After averaging 6.3 runs per game over its first six playoff games, Kansas City has scored four total in its last two. Given that the knock on this team was its inability to produce runs—its 94 wRC+ during the regular season was the lowest of any playoff team since the 2007 Arizona Diamondbacks, as Ben Lindbergh of Grantland noted—the Royals' run production will be something to watch going forward.

Lorenzo Cain, Hosmer and Butler went a combined 2-for-10 on the day, a sign that regression to the mean may be in order. Wednesday was the first hitless game of the series for Cain, who went 8-for-15 and scored five runs en route to being named ALCS MVP.

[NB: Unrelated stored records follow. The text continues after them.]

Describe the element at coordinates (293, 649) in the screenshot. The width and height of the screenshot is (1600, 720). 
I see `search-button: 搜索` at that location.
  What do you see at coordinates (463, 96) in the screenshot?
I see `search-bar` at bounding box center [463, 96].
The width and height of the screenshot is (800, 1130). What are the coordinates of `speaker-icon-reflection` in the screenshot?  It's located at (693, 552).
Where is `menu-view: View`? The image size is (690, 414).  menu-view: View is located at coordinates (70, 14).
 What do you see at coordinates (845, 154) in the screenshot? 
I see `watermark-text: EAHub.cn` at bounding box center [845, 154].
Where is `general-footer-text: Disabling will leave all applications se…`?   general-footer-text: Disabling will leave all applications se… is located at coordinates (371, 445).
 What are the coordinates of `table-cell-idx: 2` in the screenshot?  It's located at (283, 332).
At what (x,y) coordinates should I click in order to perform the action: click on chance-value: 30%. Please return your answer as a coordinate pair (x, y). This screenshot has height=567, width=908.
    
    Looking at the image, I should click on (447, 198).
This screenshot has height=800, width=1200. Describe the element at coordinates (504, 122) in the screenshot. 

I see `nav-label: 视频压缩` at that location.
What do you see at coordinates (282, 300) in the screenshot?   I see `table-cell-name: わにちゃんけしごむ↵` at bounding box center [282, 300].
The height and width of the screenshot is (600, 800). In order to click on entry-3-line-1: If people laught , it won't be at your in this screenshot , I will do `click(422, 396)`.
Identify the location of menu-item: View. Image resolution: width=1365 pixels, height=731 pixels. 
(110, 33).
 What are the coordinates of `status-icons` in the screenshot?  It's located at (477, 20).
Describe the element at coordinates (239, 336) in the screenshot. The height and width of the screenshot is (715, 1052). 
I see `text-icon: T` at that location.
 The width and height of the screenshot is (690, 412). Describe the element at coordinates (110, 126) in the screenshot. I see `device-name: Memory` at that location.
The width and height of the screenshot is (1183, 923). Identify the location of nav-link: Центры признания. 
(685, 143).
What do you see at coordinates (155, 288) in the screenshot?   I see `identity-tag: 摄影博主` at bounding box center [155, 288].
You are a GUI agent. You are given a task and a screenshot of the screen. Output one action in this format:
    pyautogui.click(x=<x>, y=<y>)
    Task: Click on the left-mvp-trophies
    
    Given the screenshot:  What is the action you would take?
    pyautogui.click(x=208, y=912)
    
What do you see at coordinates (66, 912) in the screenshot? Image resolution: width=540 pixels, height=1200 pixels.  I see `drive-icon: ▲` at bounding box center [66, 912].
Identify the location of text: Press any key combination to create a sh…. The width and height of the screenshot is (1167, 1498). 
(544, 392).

The sample is obviously small, but if the Royals have learned anything over these last eight games, magic can come from anywhere (or disappear) in the shortened October slate.
But it's unlikely anyone cares much about what's to come at the moment. The Royals have long been the American League's answer to the Pirates, a sad-sack franchise with no hope, a litany of prospect busts and ownership that refused to buy in.
While derided at the time, general manager Dayton Moore's all-in push with this team—the first in a long time for Kansas City—has paid off. James Shields is a legitimate ace, Davis became an integral part of baseball's best bullpen and Escobar and Cain have developed into legitimate everyday players.
Viewed as a hot-seat candidate before the season, Moore is now responsible for the first World Series since Whitney Houston's "Saving All My Love For You" was atop the Billboard charts.
Now let's see what this team can do next.